The best choices for a pot lying on its side are plants that will seem to be spilling from its opening. Choose plants that spread horizontally, such as ground covers, mounding or trailing annuals and perennials and soft-textured grasses that will seem to be flowing from the pot's mouth. Avoid upright plants or plants that grow taller than about 6 inches.
The deep jewel colors of Million Bells (Calibrachoa spp.), ivy geraniums and trailing petunias are a good choice for a bright burst of color spilling from a sideways pot. Nasturtiums, another trailing annual with flowers in orange, yellow and red, also works well. Trailing perennials such as sun rose (Helianthemum spp.), campanula, ornamental oregano, golden variegated sage and prostrate rosemary are other good choices.
Ground covers are a natural choice to create the look of a sea of plants emerging from a pot's mouth. Arabis and aubrieta, which cover themselves with magenta, white or purple flowers in spring, offer this effect. Saxifraga, lady's mantle and mosses are options for shady spots. For sunny areas, try trailing raspberry or strawberry, groundcover daisies (Bellis spp.), creeping phlox or succulents.
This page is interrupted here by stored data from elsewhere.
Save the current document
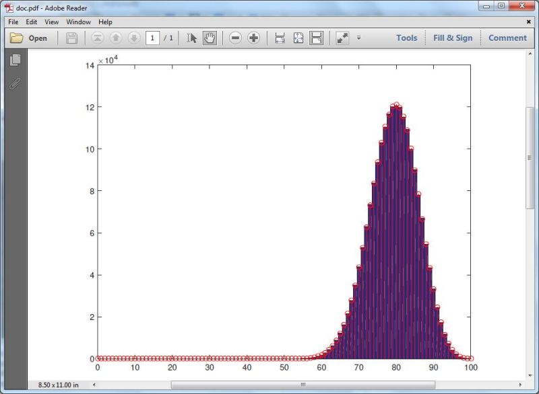 (x=72, y=38)
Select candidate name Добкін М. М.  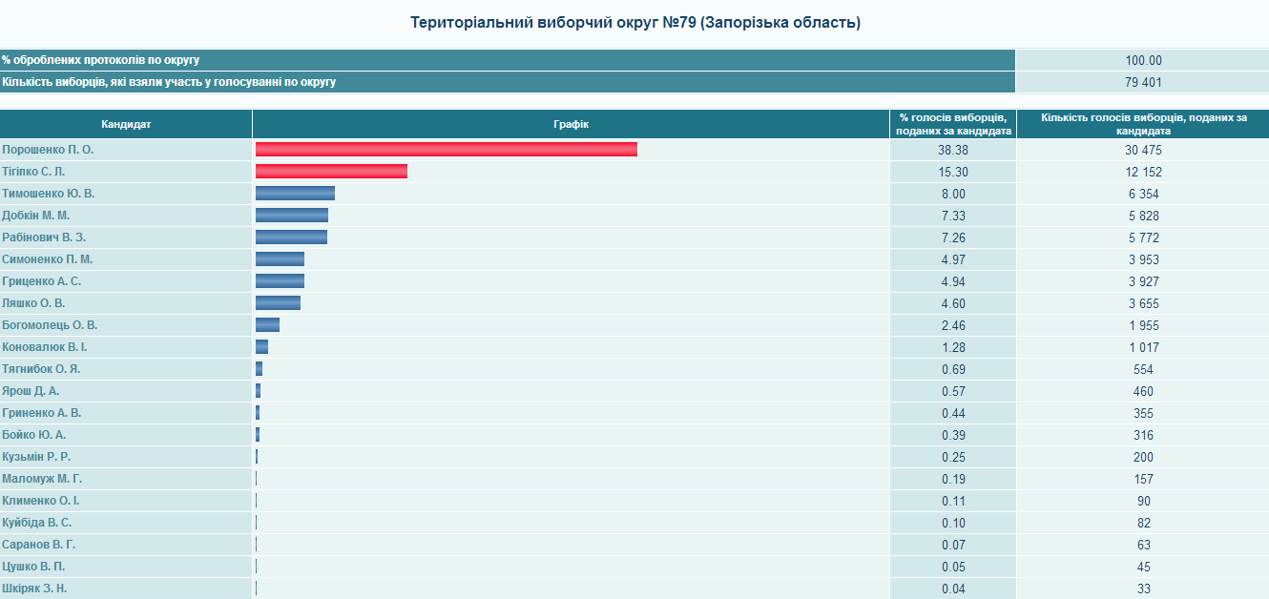click(36, 216)
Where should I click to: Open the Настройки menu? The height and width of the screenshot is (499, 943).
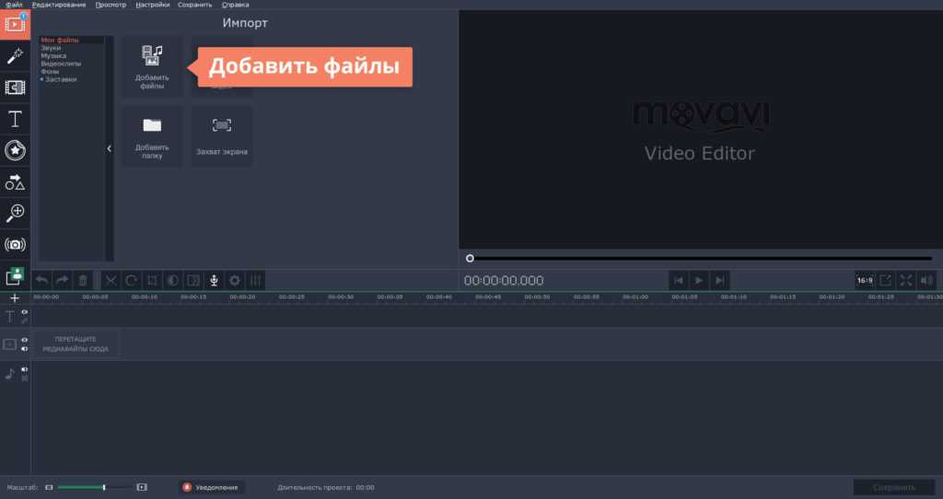tap(152, 5)
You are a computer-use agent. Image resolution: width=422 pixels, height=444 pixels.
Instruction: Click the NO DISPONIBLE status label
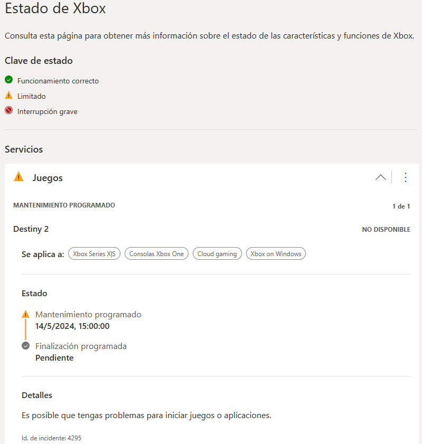pyautogui.click(x=386, y=229)
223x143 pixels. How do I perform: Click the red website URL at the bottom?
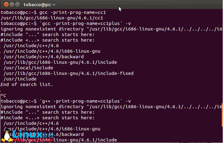[34, 140]
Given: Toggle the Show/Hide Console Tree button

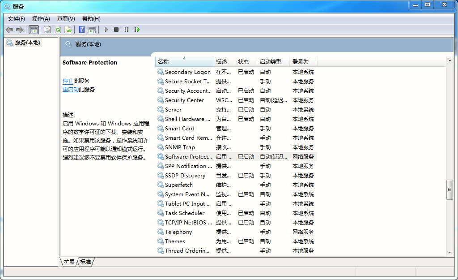Looking at the screenshot, I should pos(34,30).
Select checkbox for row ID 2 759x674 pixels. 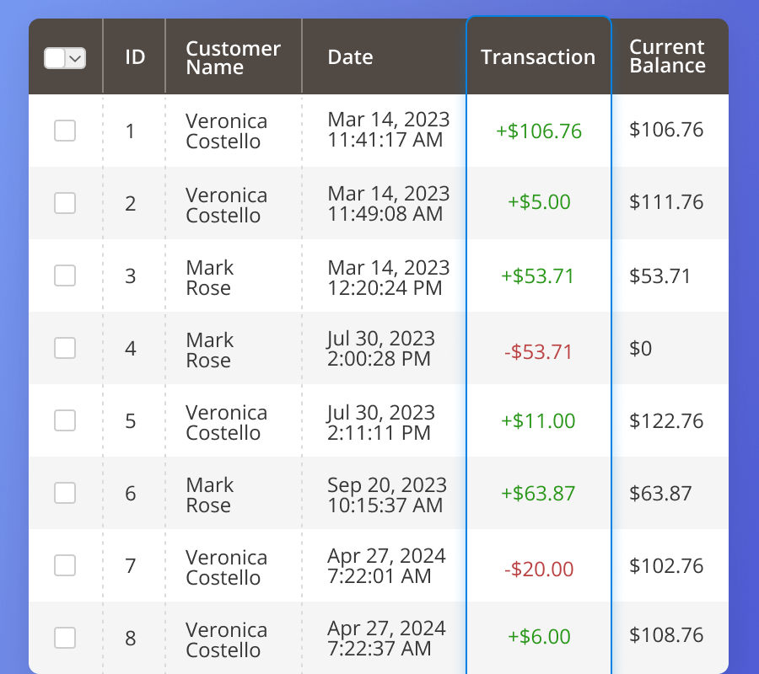[x=65, y=203]
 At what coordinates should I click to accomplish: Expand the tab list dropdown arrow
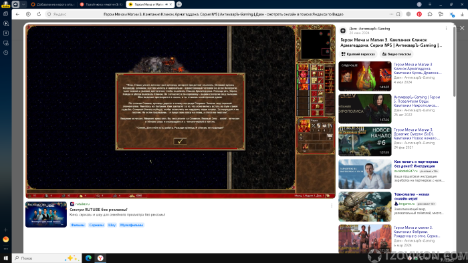[x=23, y=4]
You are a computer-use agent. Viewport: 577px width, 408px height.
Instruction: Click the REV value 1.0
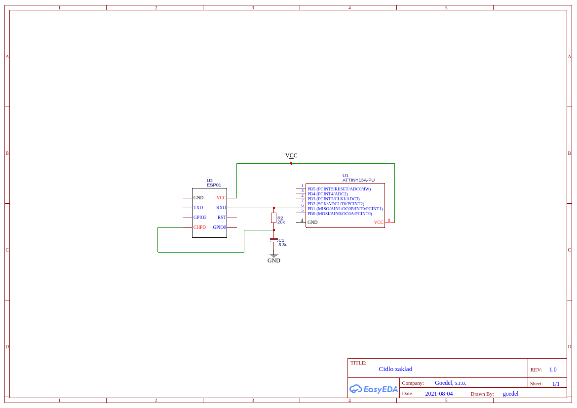tap(553, 370)
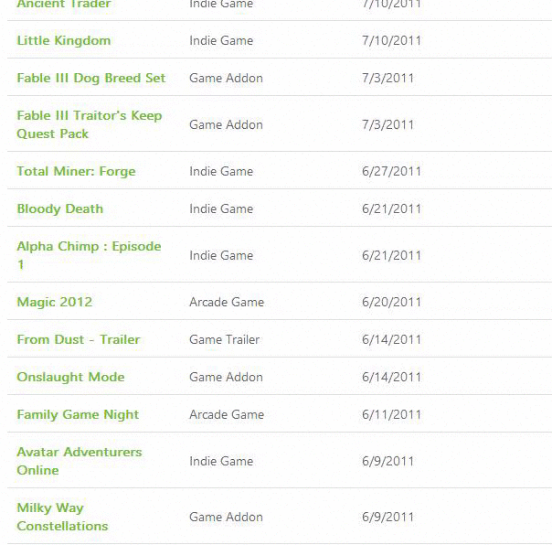
Task: View the From Dust - Trailer link
Action: coord(79,339)
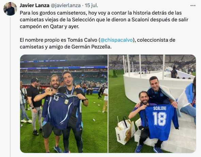The image size is (201, 157).
Task: Click the man wearing the black cap
Action: tap(34, 106)
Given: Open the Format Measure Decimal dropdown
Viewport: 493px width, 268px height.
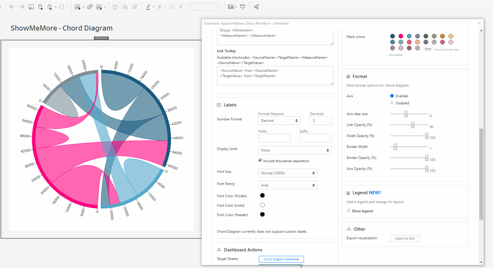Looking at the screenshot, I should click(279, 121).
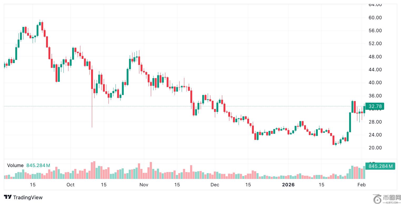Viewport: 401px width, 204px height.
Task: Select the 2026 year label on time axis
Action: (288, 185)
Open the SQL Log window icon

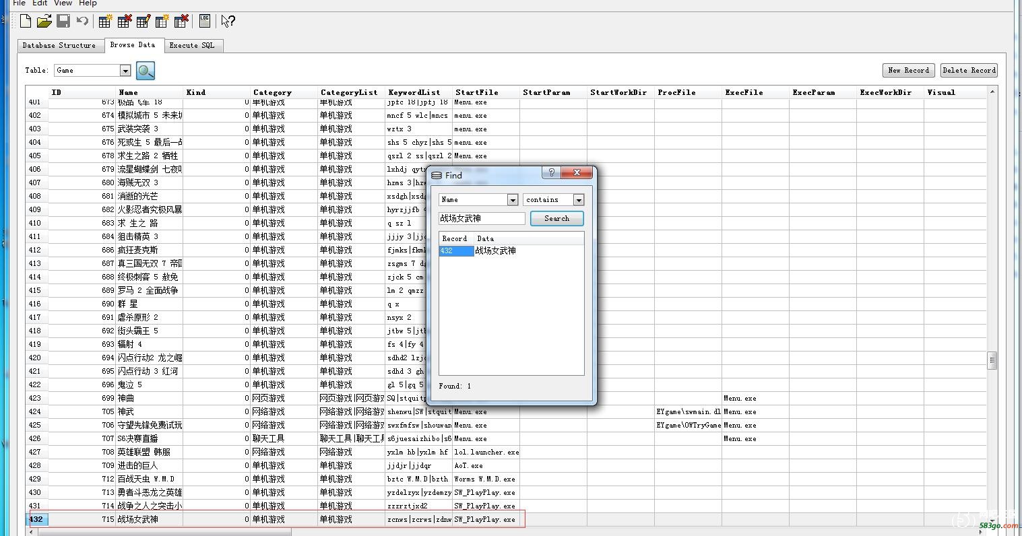(x=205, y=22)
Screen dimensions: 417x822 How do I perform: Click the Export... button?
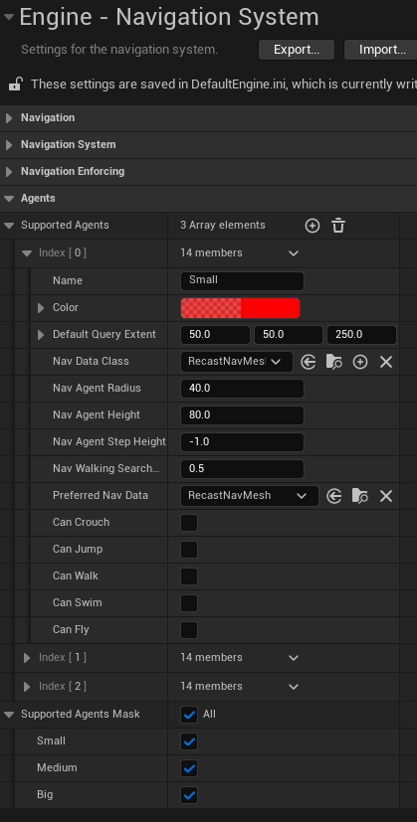(x=297, y=50)
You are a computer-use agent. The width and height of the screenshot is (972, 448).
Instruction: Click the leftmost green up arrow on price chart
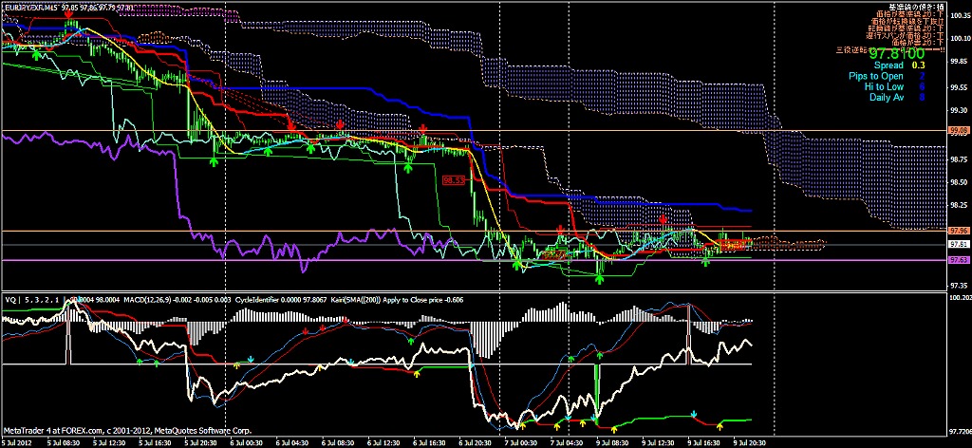point(35,55)
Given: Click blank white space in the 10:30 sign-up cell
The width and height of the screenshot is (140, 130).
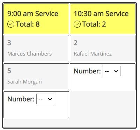Looking at the screenshot, I should click(103, 83).
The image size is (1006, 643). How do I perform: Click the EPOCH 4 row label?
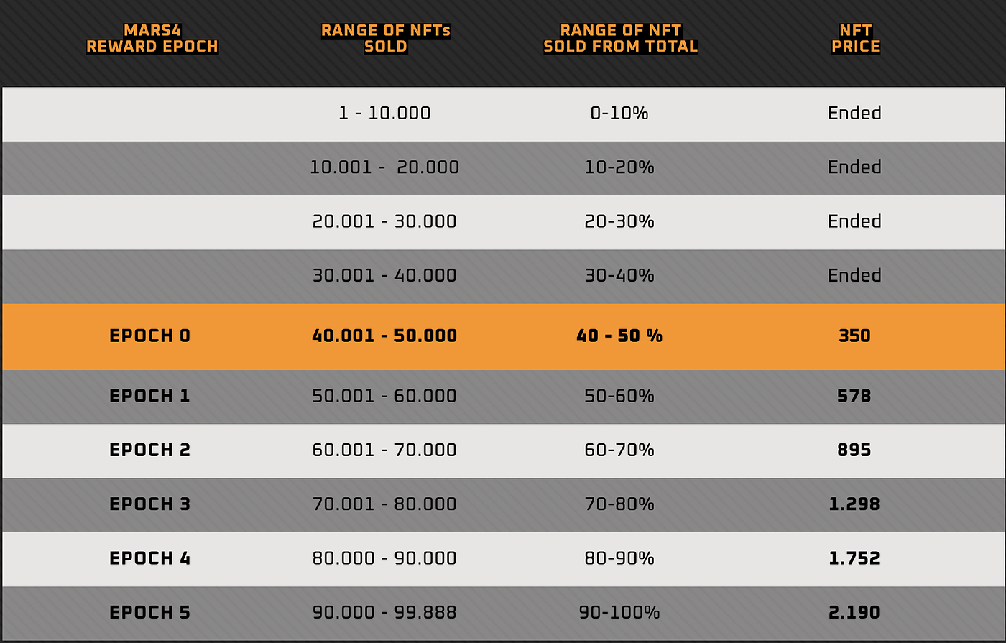click(x=149, y=558)
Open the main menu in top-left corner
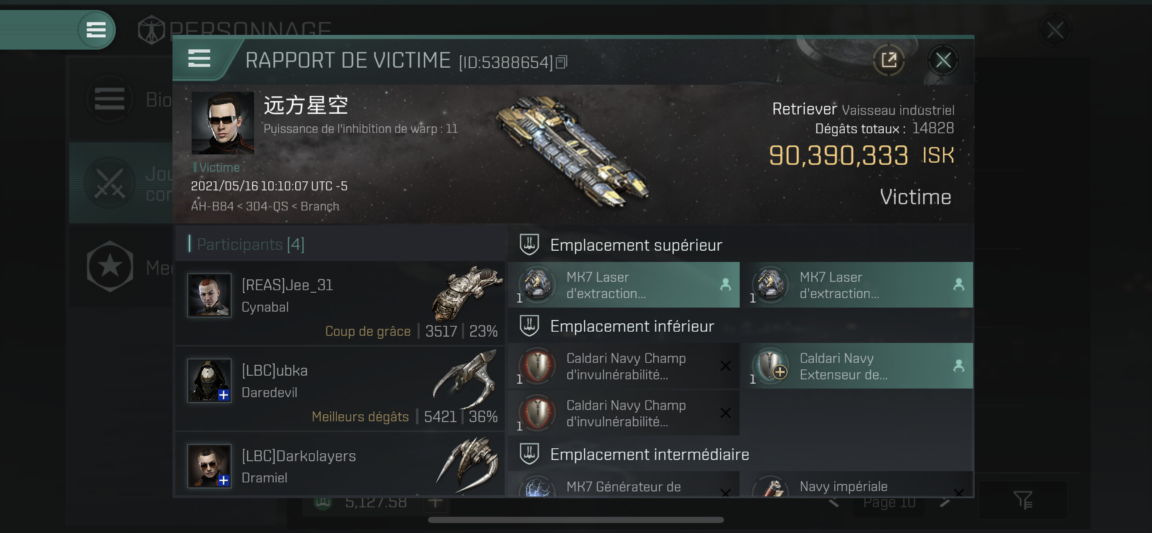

Japanese forest grass, which comes in varieties with striped gold, green and pink, as well as white and green and solid gold, is a flowing grass that grows about 18 inches tall and gives the impression of fountaining up out of the pot mouth. As it moves in the breeze, it simulates the movement of water. Its blooms are light, airy seedheads. Other choices are black mondo grass, which spreads by rhizomes and has tiny white blooms followed by black berries, and blue moor grass (Sesleria caerula), which has blue-green leaves and a loose, trailing habit. Its blooms are bronze.